Secondly, Abraham is promised that his descendents will inherit the land of Canaan. Problem is, there are already people living there, specifically the Canaanites. Every living soul in the world outside, Abraham’s tiny entourage, could tell him that this hope was entirely unrealistic. From the very beginning of God’s promise, it is contested; the rest of the world is telling competing stories and making their own claims to the world which is God’s alone to give.
The Christian story is always contested, and that is more obvious for us now than it has been for many generations. The church in the West today is having to learn how to be small again (I say again, because that’s how the church began, as a very unpopular minority). The rest of the world will clamour to tell us we are living a lie, and try to convince us that their own claims and stories are more truthful, that something as weak and absurd as the church couldn’t possibly be the herald of a coming kingdom. And yet that is God’s promise.
Thirdly, Abraham never really puts down roots. Once God has called him to get up and go, he and his people live like nomads, stopping here and there for a time, but never settling permanently. It’s not until Joshua leads the Israelites into Canaan that they ever really settle; even then they are exiled again soon enough; in fact the whole history of God’s people is a very unstable one.
Living according to God’s promise means being a people on the move. The writer to the Hebrews understood that this was also true of the church when he wrote that “Here we have no abiding city—we are seeking one that is to come”. God’s people can never become too comfortable. Our eyes are on the horizon and we can never rest until we reach it.

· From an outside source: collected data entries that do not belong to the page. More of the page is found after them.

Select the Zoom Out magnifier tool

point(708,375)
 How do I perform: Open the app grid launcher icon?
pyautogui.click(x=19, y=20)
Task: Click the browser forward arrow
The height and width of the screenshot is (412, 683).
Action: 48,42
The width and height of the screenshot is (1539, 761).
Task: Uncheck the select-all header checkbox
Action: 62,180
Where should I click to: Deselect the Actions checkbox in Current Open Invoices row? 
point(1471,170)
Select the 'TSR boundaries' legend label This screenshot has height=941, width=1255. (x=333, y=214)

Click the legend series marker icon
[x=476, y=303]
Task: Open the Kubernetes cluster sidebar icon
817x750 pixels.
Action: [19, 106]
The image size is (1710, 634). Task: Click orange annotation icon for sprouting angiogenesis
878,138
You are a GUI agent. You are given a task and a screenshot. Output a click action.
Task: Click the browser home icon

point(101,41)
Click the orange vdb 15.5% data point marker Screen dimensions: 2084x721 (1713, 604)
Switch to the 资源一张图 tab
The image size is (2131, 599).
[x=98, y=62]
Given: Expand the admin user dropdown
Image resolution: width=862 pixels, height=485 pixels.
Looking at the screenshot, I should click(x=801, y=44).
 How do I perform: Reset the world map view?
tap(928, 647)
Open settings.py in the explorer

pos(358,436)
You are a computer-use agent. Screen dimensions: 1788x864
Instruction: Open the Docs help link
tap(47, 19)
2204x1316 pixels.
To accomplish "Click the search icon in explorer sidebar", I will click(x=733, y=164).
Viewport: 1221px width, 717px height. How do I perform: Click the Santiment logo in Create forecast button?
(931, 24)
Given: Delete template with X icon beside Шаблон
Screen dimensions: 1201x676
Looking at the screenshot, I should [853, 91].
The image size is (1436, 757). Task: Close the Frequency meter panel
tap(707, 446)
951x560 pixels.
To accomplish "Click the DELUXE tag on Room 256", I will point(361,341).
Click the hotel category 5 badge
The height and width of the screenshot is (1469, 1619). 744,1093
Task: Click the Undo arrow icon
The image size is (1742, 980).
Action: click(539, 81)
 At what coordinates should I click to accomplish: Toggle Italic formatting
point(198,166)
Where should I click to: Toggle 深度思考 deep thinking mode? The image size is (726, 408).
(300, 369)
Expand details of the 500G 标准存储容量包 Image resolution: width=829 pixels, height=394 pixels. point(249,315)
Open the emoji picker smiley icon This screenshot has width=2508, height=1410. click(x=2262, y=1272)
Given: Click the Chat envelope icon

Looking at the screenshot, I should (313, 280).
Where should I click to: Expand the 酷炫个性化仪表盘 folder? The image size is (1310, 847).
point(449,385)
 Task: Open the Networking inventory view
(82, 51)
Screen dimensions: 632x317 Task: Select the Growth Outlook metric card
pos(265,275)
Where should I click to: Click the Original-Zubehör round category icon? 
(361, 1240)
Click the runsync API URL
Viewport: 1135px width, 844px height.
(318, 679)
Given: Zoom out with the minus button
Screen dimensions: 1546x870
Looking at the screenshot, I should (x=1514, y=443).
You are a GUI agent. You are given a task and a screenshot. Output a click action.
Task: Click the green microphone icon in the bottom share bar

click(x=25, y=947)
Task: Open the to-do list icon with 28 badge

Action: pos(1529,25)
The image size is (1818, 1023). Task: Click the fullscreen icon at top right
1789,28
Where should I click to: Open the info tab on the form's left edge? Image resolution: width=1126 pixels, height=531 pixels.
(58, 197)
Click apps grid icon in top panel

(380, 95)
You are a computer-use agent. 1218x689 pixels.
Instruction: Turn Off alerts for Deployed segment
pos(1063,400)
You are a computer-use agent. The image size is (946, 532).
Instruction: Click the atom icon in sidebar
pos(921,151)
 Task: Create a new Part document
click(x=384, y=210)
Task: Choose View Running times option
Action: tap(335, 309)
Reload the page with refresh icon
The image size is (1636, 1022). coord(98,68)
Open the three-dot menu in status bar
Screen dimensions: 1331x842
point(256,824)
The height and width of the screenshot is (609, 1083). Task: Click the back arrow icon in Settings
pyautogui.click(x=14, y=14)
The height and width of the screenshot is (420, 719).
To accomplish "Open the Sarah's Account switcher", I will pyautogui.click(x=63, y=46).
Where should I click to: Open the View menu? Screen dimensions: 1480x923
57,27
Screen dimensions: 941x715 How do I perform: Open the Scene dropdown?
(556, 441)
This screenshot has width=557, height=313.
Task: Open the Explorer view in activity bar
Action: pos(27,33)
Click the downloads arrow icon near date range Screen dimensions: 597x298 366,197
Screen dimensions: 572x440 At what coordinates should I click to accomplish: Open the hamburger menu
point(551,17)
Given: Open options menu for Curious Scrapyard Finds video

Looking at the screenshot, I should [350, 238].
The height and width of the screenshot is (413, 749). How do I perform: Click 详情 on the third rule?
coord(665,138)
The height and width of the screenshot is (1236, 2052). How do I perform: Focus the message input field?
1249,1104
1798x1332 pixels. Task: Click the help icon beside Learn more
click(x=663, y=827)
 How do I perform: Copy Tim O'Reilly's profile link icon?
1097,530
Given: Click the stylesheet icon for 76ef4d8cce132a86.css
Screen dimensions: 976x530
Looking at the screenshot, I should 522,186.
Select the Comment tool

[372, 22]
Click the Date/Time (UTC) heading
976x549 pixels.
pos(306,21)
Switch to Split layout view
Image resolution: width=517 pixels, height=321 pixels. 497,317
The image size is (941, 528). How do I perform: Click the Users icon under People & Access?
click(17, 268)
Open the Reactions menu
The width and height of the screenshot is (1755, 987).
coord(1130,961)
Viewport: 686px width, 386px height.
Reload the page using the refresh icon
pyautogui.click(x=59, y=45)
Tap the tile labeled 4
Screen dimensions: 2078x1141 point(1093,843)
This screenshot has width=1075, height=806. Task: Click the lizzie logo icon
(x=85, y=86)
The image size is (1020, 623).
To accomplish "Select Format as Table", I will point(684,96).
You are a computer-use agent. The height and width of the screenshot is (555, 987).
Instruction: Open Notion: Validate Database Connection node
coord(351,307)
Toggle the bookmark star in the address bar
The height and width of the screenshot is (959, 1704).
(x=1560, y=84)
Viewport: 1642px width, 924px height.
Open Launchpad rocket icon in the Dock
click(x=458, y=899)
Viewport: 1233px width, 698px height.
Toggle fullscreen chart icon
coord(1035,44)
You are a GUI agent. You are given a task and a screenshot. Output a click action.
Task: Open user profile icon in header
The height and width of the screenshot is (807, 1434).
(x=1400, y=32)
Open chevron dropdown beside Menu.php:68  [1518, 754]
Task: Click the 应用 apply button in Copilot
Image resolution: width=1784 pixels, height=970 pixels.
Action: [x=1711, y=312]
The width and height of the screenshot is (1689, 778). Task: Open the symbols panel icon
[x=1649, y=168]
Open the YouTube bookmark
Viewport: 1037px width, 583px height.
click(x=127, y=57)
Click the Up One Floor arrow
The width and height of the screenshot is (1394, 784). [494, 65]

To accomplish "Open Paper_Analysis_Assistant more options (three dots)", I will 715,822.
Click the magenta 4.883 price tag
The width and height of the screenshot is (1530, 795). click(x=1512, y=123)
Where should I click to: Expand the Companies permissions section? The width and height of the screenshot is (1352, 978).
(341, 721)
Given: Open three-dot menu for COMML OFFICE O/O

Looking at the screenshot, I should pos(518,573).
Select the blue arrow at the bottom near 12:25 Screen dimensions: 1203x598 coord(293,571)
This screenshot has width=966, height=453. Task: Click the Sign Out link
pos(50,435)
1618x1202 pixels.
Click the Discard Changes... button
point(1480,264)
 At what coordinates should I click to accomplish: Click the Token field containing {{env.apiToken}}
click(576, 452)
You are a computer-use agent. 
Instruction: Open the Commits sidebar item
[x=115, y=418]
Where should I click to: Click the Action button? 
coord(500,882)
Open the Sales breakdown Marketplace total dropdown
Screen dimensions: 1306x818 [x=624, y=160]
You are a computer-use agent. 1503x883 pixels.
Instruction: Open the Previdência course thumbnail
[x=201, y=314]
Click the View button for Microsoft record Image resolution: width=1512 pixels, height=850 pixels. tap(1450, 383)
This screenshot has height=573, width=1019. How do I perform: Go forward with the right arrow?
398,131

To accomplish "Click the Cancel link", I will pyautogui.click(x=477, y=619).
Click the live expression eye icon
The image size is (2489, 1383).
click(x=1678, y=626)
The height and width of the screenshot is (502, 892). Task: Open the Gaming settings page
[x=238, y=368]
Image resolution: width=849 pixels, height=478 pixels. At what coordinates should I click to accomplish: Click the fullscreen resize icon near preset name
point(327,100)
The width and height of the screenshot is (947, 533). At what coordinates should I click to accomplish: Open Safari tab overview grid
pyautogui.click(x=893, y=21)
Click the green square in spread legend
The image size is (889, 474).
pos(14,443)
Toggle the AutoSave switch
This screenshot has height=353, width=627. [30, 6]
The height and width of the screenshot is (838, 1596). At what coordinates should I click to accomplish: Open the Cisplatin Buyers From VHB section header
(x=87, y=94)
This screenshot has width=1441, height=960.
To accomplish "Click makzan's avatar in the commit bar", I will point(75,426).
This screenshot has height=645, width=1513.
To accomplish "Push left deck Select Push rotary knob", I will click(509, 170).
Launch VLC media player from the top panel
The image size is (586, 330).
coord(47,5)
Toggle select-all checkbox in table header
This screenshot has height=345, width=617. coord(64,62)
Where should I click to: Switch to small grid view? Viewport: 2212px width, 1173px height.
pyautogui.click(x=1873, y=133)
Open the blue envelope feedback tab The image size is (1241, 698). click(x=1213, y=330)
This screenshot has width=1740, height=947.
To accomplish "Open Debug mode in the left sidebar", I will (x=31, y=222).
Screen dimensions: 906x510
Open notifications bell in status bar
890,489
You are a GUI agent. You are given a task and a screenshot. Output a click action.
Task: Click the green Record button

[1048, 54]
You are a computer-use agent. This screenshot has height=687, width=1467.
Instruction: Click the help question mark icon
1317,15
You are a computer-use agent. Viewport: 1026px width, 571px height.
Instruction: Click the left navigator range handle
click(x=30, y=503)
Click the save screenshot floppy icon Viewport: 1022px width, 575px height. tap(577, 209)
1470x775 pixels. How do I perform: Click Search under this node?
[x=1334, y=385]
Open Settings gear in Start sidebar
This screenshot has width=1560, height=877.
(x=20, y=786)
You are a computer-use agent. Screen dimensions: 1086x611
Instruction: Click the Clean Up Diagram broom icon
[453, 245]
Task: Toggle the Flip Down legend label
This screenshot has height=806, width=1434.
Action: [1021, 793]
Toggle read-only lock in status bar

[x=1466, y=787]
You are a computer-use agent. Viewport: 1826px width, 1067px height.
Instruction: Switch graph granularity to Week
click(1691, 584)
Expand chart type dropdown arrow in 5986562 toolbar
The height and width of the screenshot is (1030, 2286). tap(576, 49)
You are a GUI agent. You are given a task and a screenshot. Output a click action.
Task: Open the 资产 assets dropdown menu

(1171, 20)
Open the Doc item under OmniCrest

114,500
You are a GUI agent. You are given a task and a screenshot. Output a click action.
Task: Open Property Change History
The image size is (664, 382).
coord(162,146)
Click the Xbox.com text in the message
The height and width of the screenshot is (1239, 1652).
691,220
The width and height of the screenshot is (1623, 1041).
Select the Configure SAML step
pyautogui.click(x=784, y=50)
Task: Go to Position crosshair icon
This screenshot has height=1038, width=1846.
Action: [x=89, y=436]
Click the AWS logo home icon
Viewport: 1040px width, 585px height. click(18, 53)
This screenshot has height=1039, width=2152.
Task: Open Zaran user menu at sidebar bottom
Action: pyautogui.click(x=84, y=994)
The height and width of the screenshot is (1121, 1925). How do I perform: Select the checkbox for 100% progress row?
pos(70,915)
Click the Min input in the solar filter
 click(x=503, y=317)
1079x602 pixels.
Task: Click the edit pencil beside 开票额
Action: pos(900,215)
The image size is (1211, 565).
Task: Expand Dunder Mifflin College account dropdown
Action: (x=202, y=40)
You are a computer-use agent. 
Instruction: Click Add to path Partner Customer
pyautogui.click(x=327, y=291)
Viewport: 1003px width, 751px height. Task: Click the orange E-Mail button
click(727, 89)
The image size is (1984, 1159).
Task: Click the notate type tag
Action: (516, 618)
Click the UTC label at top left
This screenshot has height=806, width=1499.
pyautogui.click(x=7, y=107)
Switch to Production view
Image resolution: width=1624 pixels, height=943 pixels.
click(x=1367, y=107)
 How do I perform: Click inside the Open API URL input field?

Finally, and on a related point, the promised land is not given to Abraham as his possession. He has no control over it. Even when the Israelites finally arrive there generations later, they depend on God to sustain them in the land. Now in this country we’re always being told that the Great Australian Dream is for everyone to own their own home, to have their own little patch of land, their castle, where they can retreat at the end of the day, and shut out all the competition from the world, and find their own safety and security. This may well be comfortable and convenient and it makes a certain amount of sense. But with the eyes of Abraham’s faith, we can see that the Great Australian Dream is a myth. No security that we can find in property, comfort, health, or lifestyle will last—all these things can be taken away from us tomorrow. The only place we are ever really at home is in the presence of our Lord, and he has a tendency to wander around.
When Jesus met the tax collector Matthew, he addressed him in much the same way that Yahweh addressed Abraham, saying only “Follow me”. And with the same sort of readiness as Abraham, Matthew got up, left his work behind, and followed his Lord. He was going to get used to being on the move—Jesus never really settled down, but led his disciples on one long journey which ended at the cross and the empty tomb. And after that, Matthew and the others were on the move spreading the good news throughout the rest of the world. He’d also find his new life contested, in fact it happened as soon as he sat down to a meal with Jesus. He’d have to learn to live by a promised future that he would not see fulfilled in his own time.
The fact that each one of you has come here today shows that, some time and in some way, you have heard these same words of Jesus, “Follow me”. We’re gathered here not to shut the doors behind us and set ourselves up in a new home, but because we know that once we’ve heard those words, we need to keep hearing them again. Week by week we need to come into God’s presence to be reminded of our calling and listen for where he would have us follow. Christian life is a pilgrimage, but thank God, not one we make alone—we have the good company of one another, and our Lord who walks with us.